> TASK DIRECTIONS
Below is a block of records; repeat each one exactly.

[Items listed in a dataset]
○ ○ ○ ○ ○ ○ ○

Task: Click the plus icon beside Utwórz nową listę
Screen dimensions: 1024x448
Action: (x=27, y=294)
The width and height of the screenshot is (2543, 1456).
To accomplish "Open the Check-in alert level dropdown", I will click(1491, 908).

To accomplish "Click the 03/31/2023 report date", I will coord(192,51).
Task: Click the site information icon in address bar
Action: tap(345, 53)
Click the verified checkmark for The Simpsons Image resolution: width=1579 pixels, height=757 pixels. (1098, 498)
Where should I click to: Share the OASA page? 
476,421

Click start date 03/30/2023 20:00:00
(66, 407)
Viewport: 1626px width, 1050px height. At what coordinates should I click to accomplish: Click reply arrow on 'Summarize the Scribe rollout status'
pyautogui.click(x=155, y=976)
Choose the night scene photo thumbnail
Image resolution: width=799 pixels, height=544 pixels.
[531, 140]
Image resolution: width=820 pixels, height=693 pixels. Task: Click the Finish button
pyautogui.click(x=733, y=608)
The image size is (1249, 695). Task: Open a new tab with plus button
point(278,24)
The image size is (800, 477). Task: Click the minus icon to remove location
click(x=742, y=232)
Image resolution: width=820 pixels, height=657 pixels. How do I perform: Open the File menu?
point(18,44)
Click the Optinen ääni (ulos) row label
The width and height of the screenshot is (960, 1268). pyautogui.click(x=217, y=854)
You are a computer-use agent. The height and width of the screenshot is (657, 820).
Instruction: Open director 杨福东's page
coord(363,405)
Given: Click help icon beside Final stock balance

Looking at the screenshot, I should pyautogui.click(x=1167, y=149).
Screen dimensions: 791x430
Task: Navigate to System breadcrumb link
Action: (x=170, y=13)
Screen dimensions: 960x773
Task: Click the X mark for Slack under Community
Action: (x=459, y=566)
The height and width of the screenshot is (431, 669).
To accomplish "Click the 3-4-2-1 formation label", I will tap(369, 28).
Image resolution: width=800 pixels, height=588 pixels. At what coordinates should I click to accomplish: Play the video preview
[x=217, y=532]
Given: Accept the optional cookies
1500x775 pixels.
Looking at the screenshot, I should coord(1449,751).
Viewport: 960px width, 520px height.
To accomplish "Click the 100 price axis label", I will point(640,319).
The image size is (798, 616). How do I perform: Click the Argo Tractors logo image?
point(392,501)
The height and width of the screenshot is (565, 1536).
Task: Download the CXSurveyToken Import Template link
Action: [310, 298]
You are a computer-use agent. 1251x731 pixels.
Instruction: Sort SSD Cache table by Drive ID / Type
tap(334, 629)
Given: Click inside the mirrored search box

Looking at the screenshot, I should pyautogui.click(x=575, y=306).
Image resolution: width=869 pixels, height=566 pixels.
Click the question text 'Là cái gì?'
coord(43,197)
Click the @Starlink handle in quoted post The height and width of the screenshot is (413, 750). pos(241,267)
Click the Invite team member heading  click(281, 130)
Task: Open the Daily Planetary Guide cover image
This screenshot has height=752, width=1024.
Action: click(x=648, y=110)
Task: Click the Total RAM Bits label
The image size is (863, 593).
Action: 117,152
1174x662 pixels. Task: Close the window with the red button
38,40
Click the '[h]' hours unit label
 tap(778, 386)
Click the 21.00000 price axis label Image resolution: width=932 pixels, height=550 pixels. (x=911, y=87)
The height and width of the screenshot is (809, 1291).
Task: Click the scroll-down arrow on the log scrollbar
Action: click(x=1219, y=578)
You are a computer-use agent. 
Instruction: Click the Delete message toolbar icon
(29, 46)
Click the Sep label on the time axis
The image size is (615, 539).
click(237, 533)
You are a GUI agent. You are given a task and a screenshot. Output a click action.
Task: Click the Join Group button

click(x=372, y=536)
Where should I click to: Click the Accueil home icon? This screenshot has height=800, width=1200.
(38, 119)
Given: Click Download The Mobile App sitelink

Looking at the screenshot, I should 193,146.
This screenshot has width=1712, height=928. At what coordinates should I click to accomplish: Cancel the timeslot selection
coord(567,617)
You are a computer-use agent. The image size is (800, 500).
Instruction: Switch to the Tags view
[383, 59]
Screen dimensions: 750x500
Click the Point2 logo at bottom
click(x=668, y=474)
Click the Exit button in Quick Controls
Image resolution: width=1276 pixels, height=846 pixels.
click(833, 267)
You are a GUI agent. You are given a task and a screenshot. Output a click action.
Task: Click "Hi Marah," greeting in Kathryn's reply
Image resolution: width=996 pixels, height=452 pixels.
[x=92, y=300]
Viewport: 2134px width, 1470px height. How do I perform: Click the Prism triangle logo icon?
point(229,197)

○ ○ ○ ○ ○ ○ ○

> ANSWER SECTION
Task: Click the plus icon beside Utwórz nową listę
Screen dimensions: 1024x448
Action: (x=27, y=294)
The width and height of the screenshot is (2543, 1456).
To accomplish "Open the Check-in alert level dropdown", I will click(1491, 908).

To accomplish "Click the 03/31/2023 report date", I will coord(192,51).
Task: Click the site information icon in address bar
Action: tap(345, 53)
Click the verified checkmark for The Simpsons Image resolution: width=1579 pixels, height=757 pixels. (1098, 498)
Where should I click to: Share the OASA page? 
476,421

Click start date 03/30/2023 20:00:00
(66, 407)
Viewport: 1626px width, 1050px height. At what coordinates should I click to accomplish: Click reply arrow on 'Summarize the Scribe rollout status'
pyautogui.click(x=155, y=976)
Choose the night scene photo thumbnail
Image resolution: width=799 pixels, height=544 pixels.
[531, 140]
Image resolution: width=820 pixels, height=693 pixels. Task: Click the Finish button
pyautogui.click(x=733, y=608)
The image size is (1249, 695). Task: Open a new tab with plus button
point(278,24)
The image size is (800, 477). Task: Click the minus icon to remove location
click(x=742, y=232)
Image resolution: width=820 pixels, height=657 pixels. How do I perform: Open the File menu?
point(18,44)
Click the Optinen ääni (ulos) row label
The width and height of the screenshot is (960, 1268). pyautogui.click(x=217, y=854)
You are a computer-use agent. The height and width of the screenshot is (657, 820).
Instruction: Open director 杨福东's page
coord(363,405)
Given: Click help icon beside Final stock balance

Looking at the screenshot, I should pyautogui.click(x=1167, y=149).
Screen dimensions: 791x430
Task: Navigate to System breadcrumb link
Action: (x=170, y=13)
Screen dimensions: 960x773
Task: Click the X mark for Slack under Community
Action: (x=459, y=566)
The height and width of the screenshot is (431, 669).
To accomplish "Click the 3-4-2-1 formation label", I will tap(369, 28).
Image resolution: width=800 pixels, height=588 pixels. At what coordinates should I click to accomplish: Play the video preview
[x=217, y=532]
Given: Accept the optional cookies
1500x775 pixels.
Looking at the screenshot, I should coord(1449,751).
Viewport: 960px width, 520px height.
To accomplish "Click the 100 price axis label", I will point(640,319).
The image size is (798, 616). How do I perform: Click the Argo Tractors logo image?
point(392,501)
The height and width of the screenshot is (565, 1536).
Task: Download the CXSurveyToken Import Template link
Action: [310, 298]
You are a computer-use agent. 1251x731 pixels.
Instruction: Sort SSD Cache table by Drive ID / Type
tap(334, 629)
Given: Click inside the mirrored search box

Looking at the screenshot, I should pyautogui.click(x=575, y=306).
Image resolution: width=869 pixels, height=566 pixels.
Click the question text 'Là cái gì?'
coord(43,197)
Click the @Starlink handle in quoted post The height and width of the screenshot is (413, 750). pos(241,267)
Click the Invite team member heading  click(281, 130)
Task: Open the Daily Planetary Guide cover image
This screenshot has height=752, width=1024.
Action: click(x=648, y=110)
Task: Click the Total RAM Bits label
The image size is (863, 593).
Action: 117,152
1174x662 pixels. Task: Close the window with the red button
38,40
Click the '[h]' hours unit label
 tap(778, 386)
Click the 21.00000 price axis label Image resolution: width=932 pixels, height=550 pixels. (x=911, y=87)
The height and width of the screenshot is (809, 1291).
Task: Click the scroll-down arrow on the log scrollbar
Action: click(x=1219, y=578)
You are a computer-use agent. 
Instruction: Click the Delete message toolbar icon
(29, 46)
Click the Sep label on the time axis
The image size is (615, 539).
click(237, 533)
You are a GUI agent. You are given a task and a screenshot. Output a click action.
Task: Click the Join Group button

click(x=372, y=536)
Where should I click to: Click the Accueil home icon? This screenshot has height=800, width=1200.
(38, 119)
Given: Click Download The Mobile App sitelink

Looking at the screenshot, I should 193,146.
This screenshot has width=1712, height=928. At what coordinates should I click to accomplish: Cancel the timeslot selection
coord(567,617)
You are a computer-use agent. The image size is (800, 500).
Instruction: Switch to the Tags view
[383, 59]
Screen dimensions: 750x500
Click the Point2 logo at bottom
click(x=668, y=474)
Click the Exit button in Quick Controls
Image resolution: width=1276 pixels, height=846 pixels.
click(833, 267)
You are a GUI agent. You are given a task and a screenshot. Output a click action.
Task: Click "Hi Marah," greeting in Kathryn's reply
Image resolution: width=996 pixels, height=452 pixels.
[x=92, y=300]
Viewport: 2134px width, 1470px height. How do I perform: Click the Prism triangle logo icon?
point(229,197)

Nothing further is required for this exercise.